## Work required:
Give back, word for word, the lines in the listing below from the one holding "Choose the Type tool" down to the one holding "Task: Edit the Shipping ID", both ends included.

>>>

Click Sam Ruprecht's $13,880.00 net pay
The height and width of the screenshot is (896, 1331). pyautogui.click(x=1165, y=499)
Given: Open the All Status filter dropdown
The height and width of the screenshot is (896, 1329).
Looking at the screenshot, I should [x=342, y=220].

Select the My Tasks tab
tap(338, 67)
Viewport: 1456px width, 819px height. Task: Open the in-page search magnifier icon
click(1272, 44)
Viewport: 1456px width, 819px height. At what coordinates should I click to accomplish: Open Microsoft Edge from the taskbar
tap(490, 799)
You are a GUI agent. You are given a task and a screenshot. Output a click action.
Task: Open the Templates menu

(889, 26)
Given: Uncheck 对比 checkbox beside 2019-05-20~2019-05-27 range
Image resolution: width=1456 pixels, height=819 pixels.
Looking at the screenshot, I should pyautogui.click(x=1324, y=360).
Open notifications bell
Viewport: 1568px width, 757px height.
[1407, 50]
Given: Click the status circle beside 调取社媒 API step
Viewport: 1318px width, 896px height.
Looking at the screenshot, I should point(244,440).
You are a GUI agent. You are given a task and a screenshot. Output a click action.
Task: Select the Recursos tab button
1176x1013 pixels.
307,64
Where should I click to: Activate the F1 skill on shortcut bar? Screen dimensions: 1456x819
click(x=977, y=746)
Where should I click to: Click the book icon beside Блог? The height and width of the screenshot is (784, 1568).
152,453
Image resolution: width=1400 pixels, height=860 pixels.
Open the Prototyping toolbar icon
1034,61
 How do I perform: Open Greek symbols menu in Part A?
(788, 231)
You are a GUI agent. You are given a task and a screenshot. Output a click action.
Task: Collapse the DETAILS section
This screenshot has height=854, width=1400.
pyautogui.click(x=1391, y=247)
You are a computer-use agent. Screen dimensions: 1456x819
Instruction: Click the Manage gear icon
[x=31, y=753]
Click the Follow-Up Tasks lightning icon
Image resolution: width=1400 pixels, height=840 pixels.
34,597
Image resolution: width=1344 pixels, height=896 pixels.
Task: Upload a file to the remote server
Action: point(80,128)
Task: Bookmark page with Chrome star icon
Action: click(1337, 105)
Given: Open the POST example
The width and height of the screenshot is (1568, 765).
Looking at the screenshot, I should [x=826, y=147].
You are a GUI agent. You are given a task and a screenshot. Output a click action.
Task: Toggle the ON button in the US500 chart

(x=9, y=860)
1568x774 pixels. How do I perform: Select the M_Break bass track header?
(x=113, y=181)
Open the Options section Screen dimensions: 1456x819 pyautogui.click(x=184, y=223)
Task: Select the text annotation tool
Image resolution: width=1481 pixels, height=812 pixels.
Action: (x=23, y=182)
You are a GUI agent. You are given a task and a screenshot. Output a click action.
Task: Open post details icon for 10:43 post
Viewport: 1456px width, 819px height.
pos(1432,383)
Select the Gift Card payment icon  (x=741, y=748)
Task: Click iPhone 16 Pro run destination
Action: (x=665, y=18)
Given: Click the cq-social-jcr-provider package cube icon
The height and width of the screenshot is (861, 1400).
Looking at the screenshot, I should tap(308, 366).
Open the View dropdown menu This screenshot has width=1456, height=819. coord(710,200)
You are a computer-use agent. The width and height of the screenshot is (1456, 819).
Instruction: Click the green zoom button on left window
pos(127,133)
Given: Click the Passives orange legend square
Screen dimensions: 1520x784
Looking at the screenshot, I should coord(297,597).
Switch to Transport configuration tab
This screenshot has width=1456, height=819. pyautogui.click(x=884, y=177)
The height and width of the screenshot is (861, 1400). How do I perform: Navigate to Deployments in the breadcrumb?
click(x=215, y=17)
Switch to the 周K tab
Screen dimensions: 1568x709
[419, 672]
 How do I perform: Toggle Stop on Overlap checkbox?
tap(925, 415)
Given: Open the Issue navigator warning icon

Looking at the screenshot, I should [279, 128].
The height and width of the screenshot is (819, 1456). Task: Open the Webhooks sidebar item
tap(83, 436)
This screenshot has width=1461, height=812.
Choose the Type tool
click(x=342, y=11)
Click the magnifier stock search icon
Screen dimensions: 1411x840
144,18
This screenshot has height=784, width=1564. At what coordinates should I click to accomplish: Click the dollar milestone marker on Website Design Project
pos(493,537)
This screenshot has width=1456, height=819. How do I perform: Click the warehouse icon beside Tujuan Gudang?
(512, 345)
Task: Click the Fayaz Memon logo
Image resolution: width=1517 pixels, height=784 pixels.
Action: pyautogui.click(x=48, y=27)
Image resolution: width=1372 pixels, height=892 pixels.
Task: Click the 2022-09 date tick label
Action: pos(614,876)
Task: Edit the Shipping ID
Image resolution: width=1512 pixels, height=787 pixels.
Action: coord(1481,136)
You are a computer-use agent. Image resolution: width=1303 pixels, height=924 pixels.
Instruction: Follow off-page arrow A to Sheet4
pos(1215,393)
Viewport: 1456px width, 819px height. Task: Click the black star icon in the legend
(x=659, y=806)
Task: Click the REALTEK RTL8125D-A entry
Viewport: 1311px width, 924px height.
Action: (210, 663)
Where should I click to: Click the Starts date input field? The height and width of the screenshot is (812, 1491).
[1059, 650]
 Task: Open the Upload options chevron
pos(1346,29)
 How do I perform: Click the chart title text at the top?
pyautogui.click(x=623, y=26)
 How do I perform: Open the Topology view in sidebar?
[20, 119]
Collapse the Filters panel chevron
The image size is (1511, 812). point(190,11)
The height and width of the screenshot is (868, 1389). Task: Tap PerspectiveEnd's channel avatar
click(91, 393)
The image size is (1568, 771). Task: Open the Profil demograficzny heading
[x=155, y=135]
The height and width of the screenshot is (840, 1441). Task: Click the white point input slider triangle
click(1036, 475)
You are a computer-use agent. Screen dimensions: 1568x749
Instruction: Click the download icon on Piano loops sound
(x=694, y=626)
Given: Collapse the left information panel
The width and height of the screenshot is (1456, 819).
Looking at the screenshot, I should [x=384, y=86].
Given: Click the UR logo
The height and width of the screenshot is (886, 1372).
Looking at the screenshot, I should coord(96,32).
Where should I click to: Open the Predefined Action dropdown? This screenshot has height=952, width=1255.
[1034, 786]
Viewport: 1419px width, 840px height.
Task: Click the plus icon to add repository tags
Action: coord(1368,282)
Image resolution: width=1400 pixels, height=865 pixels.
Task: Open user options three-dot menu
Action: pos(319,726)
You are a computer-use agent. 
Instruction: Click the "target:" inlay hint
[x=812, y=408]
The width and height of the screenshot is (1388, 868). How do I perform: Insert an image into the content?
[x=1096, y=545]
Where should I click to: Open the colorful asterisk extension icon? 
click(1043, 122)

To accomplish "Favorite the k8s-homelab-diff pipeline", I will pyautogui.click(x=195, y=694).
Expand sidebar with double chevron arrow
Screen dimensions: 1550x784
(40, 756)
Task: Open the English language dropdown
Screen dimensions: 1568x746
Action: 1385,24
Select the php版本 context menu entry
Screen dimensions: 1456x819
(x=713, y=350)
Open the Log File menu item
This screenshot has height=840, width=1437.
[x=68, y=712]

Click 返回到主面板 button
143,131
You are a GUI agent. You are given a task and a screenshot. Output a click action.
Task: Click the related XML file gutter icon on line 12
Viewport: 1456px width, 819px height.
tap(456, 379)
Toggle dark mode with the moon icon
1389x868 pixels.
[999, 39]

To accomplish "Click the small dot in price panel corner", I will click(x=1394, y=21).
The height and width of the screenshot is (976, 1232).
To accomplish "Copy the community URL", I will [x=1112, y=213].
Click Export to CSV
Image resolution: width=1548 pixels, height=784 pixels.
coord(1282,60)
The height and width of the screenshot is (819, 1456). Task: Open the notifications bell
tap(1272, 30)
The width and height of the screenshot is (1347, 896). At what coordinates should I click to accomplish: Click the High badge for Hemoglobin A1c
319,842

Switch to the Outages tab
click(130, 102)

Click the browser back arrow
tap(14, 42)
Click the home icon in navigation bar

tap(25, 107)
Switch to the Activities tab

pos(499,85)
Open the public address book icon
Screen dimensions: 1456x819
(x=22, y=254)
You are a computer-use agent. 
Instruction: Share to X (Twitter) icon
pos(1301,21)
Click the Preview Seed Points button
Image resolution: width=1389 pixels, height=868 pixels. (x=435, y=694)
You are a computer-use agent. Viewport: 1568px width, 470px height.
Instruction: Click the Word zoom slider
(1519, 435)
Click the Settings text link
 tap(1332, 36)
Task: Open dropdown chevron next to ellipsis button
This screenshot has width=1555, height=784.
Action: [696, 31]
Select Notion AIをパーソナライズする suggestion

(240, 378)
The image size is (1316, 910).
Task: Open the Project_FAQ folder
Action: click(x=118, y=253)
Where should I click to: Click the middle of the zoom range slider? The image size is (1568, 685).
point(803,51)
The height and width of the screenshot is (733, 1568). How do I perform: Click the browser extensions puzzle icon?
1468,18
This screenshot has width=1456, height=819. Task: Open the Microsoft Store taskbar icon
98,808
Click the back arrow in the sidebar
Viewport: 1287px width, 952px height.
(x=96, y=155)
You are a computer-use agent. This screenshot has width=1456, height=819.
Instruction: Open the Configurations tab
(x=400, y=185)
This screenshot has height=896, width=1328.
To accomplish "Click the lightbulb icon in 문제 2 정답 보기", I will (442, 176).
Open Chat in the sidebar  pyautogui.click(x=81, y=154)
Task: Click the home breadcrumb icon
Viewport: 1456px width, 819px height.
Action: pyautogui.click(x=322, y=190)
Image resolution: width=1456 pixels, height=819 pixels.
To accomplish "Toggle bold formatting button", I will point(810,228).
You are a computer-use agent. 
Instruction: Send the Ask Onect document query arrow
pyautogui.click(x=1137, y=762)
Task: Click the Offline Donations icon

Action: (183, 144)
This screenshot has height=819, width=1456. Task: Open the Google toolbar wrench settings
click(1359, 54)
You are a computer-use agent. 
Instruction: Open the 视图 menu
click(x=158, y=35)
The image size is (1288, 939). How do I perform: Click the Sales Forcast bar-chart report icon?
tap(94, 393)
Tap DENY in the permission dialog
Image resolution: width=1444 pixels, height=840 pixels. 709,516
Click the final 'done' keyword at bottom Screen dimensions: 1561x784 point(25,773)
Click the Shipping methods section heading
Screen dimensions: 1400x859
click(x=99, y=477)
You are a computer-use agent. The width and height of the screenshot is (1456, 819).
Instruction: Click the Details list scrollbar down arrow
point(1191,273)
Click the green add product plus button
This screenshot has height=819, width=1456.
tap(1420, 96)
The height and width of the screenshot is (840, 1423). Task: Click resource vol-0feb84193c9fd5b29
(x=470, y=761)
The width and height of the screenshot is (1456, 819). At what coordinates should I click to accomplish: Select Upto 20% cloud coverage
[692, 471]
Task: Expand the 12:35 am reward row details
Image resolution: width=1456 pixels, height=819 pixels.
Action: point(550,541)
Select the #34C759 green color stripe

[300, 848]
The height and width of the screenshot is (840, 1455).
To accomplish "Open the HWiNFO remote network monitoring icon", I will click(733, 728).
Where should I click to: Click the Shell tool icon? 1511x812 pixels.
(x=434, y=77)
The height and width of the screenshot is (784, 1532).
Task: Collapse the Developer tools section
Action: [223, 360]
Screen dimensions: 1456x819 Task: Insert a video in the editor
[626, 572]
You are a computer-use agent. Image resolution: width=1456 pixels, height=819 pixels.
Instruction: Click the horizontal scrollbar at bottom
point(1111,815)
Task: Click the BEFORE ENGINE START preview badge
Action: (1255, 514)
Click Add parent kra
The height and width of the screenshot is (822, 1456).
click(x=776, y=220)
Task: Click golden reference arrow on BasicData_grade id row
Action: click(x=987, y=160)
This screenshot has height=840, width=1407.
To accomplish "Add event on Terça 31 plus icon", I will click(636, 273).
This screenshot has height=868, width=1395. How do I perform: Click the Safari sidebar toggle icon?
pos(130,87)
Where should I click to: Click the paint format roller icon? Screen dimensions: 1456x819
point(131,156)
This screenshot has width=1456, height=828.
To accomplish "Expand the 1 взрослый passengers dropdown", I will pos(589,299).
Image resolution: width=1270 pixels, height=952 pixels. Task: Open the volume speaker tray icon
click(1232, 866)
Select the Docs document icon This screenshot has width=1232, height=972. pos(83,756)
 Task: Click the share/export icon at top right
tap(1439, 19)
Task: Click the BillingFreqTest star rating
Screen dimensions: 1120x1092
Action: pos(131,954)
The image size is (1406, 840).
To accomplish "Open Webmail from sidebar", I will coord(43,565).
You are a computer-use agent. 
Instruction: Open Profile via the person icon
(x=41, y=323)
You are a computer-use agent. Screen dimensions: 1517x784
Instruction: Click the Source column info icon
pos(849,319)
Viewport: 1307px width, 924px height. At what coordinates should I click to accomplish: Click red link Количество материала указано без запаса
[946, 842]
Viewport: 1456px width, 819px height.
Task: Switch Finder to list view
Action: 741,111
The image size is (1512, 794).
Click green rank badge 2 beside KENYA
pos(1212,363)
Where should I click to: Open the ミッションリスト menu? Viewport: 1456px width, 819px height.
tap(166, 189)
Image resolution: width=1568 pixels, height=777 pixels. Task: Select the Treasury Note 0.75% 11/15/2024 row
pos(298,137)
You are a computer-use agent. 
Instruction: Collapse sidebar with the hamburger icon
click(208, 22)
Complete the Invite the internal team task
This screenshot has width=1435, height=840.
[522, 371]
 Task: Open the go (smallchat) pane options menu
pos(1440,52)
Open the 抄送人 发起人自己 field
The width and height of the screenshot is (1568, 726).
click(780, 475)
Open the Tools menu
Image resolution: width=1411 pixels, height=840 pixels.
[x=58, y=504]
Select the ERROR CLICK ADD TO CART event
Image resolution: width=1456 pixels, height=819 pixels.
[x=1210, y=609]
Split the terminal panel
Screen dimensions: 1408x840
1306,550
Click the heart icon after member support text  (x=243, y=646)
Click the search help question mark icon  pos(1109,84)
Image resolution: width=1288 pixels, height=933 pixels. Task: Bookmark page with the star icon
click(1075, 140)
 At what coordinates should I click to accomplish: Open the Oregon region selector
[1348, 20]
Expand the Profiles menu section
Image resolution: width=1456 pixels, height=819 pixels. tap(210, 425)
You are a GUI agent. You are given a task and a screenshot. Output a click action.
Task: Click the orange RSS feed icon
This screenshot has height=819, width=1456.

<<<

## Answer to the problem:
Choose the Type tool
click(x=342, y=11)
Click the magnifier stock search icon
Screen dimensions: 1411x840
144,18
This screenshot has height=784, width=1564. At what coordinates should I click to accomplish: Click the dollar milestone marker on Website Design Project
pos(493,537)
This screenshot has width=1456, height=819. How do I perform: Click the warehouse icon beside Tujuan Gudang?
(512, 345)
Task: Click the Fayaz Memon logo
Image resolution: width=1517 pixels, height=784 pixels.
Action: pyautogui.click(x=48, y=27)
Image resolution: width=1372 pixels, height=892 pixels.
Task: Click the 2022-09 date tick label
Action: pos(614,876)
Task: Edit the Shipping ID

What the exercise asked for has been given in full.